For most of my life, I have been an extremely independent person. I found myself thinking of myself separately from the world, trying to exist and trying to flourish AGAINST everything else.
I realize now that what I was feeling had nothing to do with anyone else or the world, put simply, it was my own resistance to myself. Seriously, the only thing in my way from feeling connected was ME. Why? Because I decided at some point that I was separate and that I had to achieve, experience, and be on my own.
I could spend days writing about the course of events that led me to believe this was true, but it's not nearly as important as discovering when it is that
you are standing in your own way!
Tragic loss is what allowed me to soften and lean in. There was no choice, I had to let go of my ego in order to survive. I needed people and they were beyond amazing. They offered unconditional love, they were nonjudgmental, they were supportive and they helped me to feel safe.
As it turns out, people are willing to be there for you in extraordinary ways, all the time!
Letting people in isn't an indicator of weakness, it's being part of a community. Leaning into that community when you need to and providing support when others need it. We are all different and in physical form, we are separate beings with unique gifts and talents.
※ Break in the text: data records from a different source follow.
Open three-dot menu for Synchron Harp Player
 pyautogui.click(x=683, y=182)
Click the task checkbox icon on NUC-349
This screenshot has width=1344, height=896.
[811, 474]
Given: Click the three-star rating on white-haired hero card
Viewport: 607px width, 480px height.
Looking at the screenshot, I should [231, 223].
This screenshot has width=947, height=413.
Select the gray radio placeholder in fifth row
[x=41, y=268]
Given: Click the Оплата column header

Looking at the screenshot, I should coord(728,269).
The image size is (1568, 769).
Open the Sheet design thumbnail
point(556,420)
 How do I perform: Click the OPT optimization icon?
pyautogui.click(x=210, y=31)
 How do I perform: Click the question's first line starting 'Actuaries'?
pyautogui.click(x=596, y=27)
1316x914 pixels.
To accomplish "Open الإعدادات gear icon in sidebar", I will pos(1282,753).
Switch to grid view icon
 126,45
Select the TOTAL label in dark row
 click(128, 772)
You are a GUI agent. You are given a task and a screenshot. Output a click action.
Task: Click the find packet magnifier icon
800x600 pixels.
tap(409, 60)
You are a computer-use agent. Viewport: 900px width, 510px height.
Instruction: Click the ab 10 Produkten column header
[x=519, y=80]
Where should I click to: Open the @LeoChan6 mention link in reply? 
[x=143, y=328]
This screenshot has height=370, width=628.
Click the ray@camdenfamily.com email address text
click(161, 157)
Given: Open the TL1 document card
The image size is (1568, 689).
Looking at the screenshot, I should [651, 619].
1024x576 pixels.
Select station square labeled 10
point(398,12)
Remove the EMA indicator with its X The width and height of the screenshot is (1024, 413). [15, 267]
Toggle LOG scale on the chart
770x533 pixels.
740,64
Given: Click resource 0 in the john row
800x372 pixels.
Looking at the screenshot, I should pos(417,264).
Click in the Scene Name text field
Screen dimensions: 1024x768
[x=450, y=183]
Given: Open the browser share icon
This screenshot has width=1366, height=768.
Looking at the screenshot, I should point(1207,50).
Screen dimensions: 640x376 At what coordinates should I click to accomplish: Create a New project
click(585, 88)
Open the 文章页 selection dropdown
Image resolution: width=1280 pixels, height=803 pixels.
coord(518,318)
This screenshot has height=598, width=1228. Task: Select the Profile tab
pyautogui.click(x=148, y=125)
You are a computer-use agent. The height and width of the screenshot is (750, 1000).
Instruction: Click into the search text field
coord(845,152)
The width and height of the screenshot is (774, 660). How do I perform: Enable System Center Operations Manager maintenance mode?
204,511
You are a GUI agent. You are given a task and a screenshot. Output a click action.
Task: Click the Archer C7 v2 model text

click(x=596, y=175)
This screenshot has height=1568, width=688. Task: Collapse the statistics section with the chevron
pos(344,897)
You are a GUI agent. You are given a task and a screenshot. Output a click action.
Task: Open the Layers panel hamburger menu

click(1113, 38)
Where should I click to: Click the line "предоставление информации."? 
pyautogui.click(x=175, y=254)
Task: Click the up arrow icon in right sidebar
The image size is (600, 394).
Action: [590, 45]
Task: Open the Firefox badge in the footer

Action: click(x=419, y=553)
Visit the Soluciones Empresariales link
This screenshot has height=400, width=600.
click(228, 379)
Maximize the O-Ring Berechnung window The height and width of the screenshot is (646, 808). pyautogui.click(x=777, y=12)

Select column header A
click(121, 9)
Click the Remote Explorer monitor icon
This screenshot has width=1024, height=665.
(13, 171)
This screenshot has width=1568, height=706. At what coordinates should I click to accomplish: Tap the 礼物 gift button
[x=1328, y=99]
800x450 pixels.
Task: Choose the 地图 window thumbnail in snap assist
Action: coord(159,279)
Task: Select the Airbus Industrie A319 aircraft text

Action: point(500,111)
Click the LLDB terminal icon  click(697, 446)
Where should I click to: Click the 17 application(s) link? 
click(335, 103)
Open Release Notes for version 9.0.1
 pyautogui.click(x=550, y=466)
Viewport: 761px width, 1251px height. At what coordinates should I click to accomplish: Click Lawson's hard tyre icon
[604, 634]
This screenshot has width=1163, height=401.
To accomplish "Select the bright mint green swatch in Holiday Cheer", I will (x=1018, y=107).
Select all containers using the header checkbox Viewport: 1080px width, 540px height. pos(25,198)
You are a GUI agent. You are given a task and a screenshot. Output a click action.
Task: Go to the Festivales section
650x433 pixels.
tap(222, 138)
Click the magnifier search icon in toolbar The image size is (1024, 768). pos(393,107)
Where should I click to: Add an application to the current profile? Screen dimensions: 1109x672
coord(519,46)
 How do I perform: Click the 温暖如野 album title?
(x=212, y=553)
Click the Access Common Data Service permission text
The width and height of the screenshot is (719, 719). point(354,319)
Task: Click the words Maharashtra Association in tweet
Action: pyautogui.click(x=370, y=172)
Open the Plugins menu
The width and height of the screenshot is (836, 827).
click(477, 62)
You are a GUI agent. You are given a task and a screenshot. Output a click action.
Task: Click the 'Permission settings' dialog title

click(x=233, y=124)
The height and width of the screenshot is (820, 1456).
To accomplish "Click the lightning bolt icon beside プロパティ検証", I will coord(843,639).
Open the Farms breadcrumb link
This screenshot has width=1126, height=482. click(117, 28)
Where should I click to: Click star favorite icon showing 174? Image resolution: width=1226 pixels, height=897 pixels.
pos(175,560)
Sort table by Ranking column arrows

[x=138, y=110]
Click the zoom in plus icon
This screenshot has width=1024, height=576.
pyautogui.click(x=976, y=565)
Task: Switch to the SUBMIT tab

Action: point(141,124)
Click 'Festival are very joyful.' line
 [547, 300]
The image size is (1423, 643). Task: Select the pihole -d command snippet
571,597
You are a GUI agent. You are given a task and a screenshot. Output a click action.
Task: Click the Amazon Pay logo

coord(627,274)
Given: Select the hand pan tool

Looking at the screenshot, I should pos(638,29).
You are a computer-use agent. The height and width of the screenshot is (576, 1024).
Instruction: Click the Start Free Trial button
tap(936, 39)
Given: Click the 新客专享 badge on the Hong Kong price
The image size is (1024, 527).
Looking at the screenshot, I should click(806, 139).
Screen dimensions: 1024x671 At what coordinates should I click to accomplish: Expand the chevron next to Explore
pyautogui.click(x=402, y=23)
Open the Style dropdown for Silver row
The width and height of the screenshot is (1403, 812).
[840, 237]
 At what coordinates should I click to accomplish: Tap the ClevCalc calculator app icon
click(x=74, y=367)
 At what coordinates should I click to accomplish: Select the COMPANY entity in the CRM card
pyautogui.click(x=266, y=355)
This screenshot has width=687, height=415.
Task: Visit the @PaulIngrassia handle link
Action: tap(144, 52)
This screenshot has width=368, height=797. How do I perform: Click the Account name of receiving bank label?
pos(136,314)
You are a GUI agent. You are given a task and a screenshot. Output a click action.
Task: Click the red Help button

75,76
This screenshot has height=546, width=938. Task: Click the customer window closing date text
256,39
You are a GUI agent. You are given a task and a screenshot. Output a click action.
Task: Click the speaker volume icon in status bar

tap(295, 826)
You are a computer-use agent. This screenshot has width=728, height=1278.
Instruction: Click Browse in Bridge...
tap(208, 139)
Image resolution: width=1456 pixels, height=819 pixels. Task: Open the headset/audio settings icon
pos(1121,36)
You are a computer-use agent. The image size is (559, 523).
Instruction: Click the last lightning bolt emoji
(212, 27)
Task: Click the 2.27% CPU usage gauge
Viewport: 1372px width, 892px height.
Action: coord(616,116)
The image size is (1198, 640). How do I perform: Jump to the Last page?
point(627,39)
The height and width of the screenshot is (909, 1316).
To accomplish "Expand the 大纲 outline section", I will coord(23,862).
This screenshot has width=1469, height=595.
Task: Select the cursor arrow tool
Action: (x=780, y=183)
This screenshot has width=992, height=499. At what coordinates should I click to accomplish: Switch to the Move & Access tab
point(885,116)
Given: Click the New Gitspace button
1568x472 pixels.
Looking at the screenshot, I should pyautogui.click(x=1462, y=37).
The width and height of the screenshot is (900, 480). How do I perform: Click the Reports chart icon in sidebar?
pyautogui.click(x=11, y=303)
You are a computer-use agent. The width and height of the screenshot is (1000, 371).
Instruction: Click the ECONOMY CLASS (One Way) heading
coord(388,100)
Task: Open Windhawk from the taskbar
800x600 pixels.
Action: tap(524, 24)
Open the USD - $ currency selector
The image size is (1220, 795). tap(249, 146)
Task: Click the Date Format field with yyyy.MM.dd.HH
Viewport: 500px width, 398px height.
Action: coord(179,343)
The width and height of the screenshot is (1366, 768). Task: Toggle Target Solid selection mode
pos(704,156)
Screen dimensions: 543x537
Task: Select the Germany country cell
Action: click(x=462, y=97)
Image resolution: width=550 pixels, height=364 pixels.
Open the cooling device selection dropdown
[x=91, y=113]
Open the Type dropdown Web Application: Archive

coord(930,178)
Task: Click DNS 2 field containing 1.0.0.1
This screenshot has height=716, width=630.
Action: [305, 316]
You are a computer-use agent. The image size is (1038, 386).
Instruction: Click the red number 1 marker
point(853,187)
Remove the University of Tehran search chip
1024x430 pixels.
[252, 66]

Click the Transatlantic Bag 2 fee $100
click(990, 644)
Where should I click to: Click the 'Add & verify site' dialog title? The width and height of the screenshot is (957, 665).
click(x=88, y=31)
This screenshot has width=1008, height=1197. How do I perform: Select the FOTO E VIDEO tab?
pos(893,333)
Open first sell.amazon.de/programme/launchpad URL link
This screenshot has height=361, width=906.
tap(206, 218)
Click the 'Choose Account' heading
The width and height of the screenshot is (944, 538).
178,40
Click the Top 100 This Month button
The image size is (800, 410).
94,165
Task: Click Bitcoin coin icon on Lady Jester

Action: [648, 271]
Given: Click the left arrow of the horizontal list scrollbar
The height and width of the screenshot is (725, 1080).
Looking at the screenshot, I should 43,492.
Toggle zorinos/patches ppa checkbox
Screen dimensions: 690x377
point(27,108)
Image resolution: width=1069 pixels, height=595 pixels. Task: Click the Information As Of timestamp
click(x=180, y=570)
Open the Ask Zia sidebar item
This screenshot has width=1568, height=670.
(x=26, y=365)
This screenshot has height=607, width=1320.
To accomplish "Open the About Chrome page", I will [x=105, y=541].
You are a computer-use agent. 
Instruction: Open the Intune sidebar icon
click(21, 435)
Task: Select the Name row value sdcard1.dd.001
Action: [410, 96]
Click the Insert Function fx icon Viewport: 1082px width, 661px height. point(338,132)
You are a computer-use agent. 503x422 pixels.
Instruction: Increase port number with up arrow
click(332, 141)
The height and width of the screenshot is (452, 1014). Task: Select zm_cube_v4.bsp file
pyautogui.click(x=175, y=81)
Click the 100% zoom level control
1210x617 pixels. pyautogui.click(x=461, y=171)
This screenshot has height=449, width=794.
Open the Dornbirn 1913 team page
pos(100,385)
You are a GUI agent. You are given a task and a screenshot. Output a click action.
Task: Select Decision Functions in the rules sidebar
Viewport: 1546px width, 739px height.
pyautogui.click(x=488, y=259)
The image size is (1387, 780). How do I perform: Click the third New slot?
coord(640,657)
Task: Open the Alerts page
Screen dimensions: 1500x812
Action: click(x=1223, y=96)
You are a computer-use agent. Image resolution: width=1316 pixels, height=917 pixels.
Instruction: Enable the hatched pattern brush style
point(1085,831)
Letting go of our ego and choosing to lean in, empowers us in a tremendous way as we work together in collaboration and growth.
Being empowered is a healthy choice.
I've had the pleasure of collaborating with these two special ladies for a few months in our Mastermind group. The cool thing about this group is that we made a conscious choice to hold each other in the most beautiful light and support each other as our businesses grow. As it turns out, our Mastermind has become a network of boundless friendship, love, energy, respect and support in every way.
Rather than being afraid to ask others for help, I now relish in the support networks that have always existed around me and am open to new opportunities of support.
Wouldn't it feel good to lean in and be empowered?
I challenge you this week to look at those vulnerable parts of yourself where you hold resistance and ask yourself if there is some way you could be supported by someone. And when that person shows up, lean in!